Apr 13, 2022 | 3:11 PM

PRINCE GEORGE — Tires were one of the first things to be recycled, beginning in the early 1990s, well before anything else. Local governments collected tires in their landfills. Enter: Tire Stewardship BC, designed to ease the burden on local government to collect and dispose of used tires, and lay the responsibility on retailers.

But the local Regional District of Fraser Fort George took it further.

“The regional district participated, without any compensation, in continued [tire collection] for the benefits of our residents, particularly our rural residents throughout the district to keep on doing what we’re doing with the assumption to be serviced on a regular basis [by Tire Stewardship BC],” explains Petra Wildauer, the General Manager of Environmental Services for the Regional District.

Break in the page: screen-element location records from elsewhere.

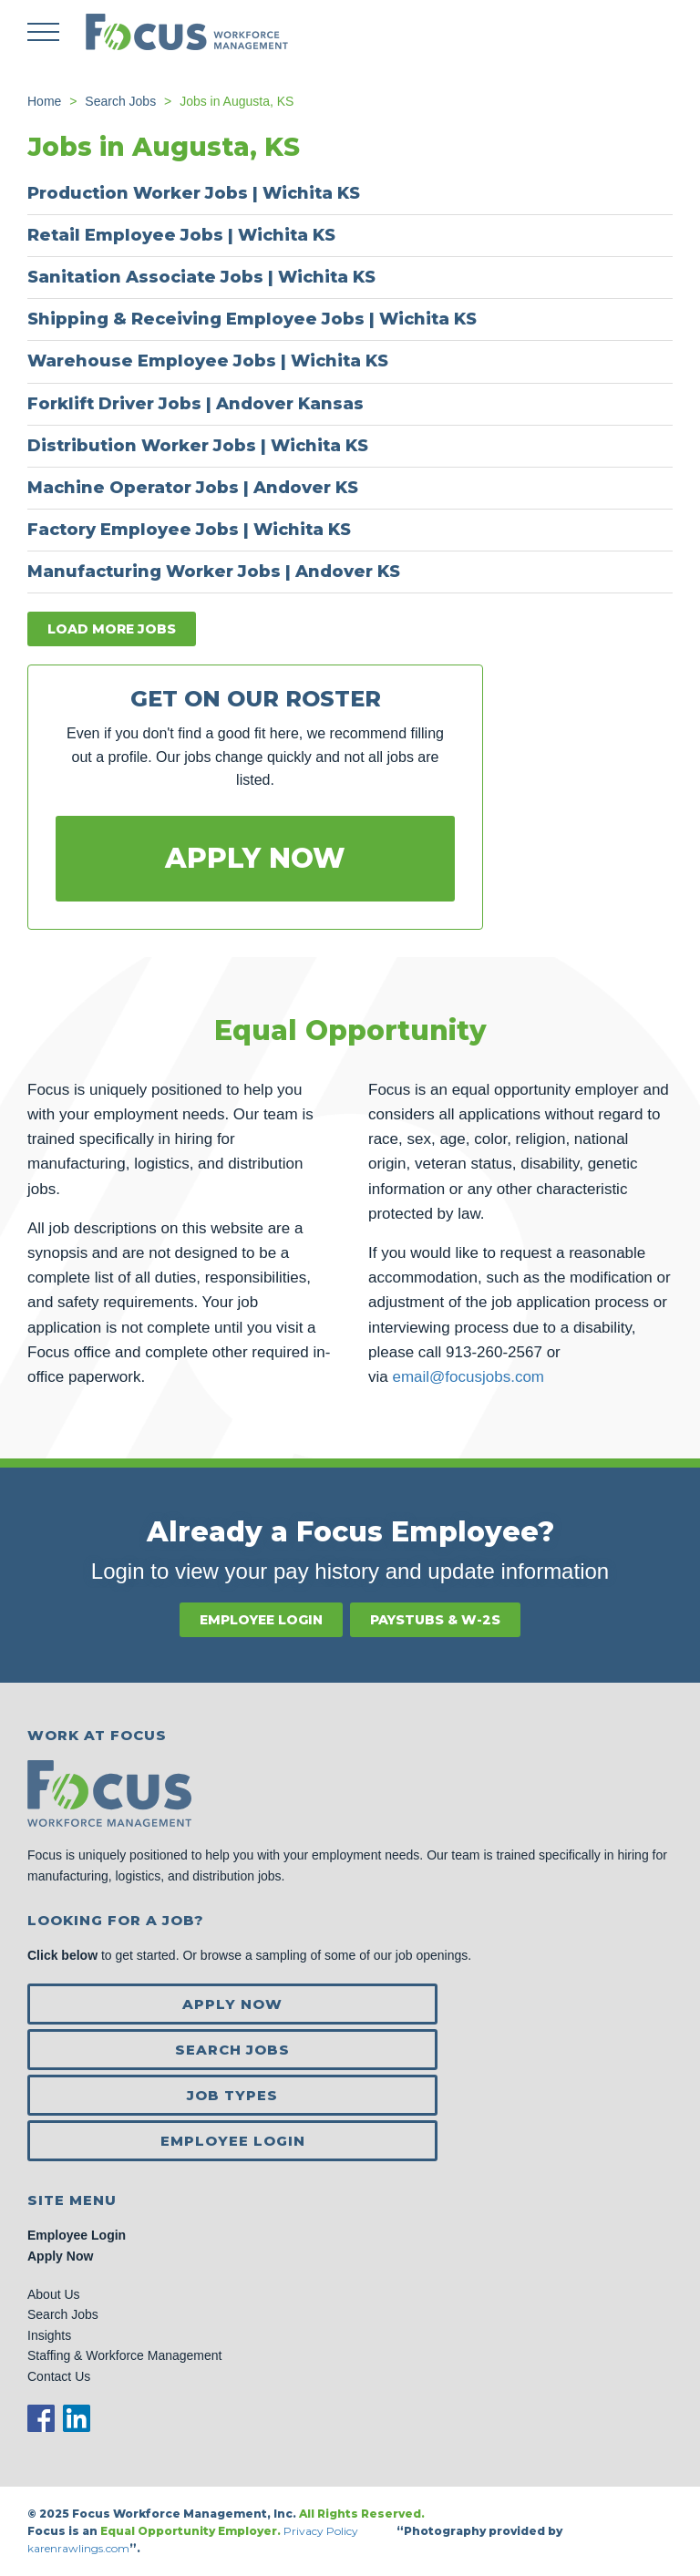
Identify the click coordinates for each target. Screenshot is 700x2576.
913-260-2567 (494, 1352)
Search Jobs (232, 2049)
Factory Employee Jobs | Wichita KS (189, 530)
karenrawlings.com (78, 2548)
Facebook (41, 2418)
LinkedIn (76, 2418)
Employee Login (261, 1620)
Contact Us (58, 2376)
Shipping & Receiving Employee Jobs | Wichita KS (252, 319)
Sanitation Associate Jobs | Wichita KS (201, 277)
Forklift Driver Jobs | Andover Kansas (195, 404)
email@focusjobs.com (468, 1377)
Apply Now (255, 858)
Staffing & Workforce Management (124, 2355)
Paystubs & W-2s (435, 1620)
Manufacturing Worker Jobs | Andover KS (213, 572)
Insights (49, 2335)
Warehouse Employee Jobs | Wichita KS (207, 361)
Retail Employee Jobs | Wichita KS (181, 235)
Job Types (232, 2095)
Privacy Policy (322, 2531)
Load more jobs (111, 629)
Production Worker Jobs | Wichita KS (193, 193)
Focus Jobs (187, 32)
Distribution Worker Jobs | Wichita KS (197, 446)
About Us (53, 2294)
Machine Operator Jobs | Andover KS (192, 488)
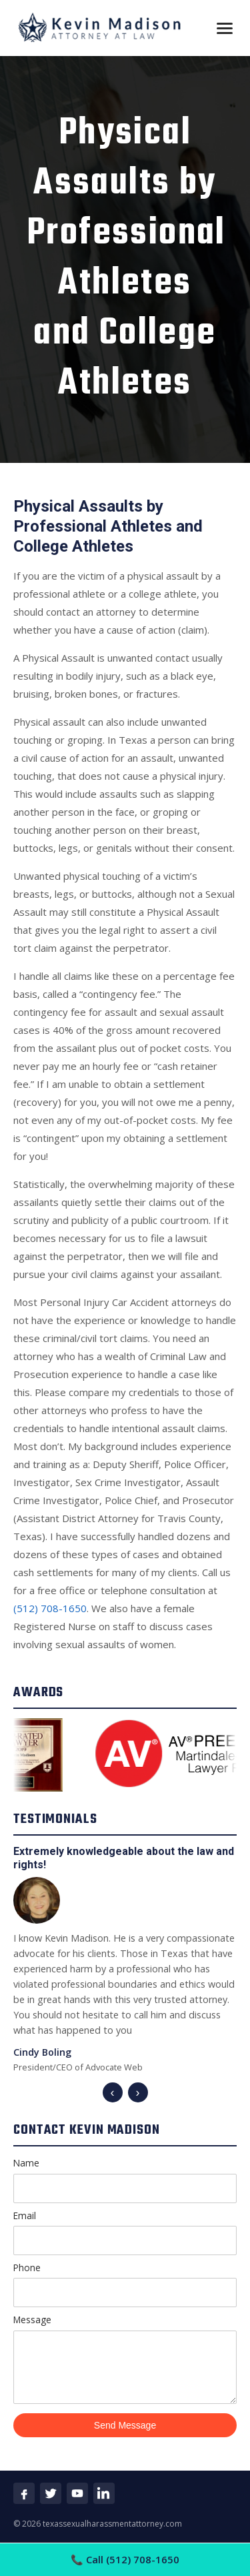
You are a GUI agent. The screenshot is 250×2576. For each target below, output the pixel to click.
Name (125, 2179)
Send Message (125, 2425)
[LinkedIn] (104, 2493)
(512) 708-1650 (50, 1608)
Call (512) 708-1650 (125, 2559)
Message (125, 2358)
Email (125, 2232)
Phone (125, 2284)
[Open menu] (225, 28)
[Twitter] (50, 2493)
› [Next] (138, 2092)
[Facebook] (24, 2493)
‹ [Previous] (113, 2092)
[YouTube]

But the regional district maintains is not being serviced on a regular basis, as such, as opted to cease its past practices, effective immediately.

At Big O Tire, the contractor for Tire Stewardship BC was set to collect three semi-loads of tires from the compound. They had stopped at a number of other tire retailers earlier. But Owner Gerry Parker says, without the Regional District collecting, there’s an issue.

“With the compound space we have here, it just gets out of hand because the collections have been terrible. They’ve really, really been slow. I do get notifications that they’re planning to boost the collections.”

And he says other tire shops have even smaller compounds than he does.

The contractor for Tire Stewardship BC Liberty Tire was in the city this week, collecting from a number of retailers, and issued this statement:

“In an effort to increase tire collections in and around the Prince George area, we have added a second truck to service this area. We continue to work with our vendors in the area to secure as much equipment as possible to minimize interruptions to tire collections, however, due to an increased driver shortage and highway challenges delays may occur.”

Wildauer says other regional districts are having challenges with used tire collection from their landfills, but this region is different.

“As the majority of recycling facilities are down south, it is a bigger issue in the central and northern rural settings because there are fewer retailers and there are longer hauling distances. On and on it goes. The usual “recycling issues” apply to the tires as well.”

Parker’s concern is that, with limited tire collection, those used tires will wind in popular illegal dumping sites, which defeats the whole purpose of the recycling program.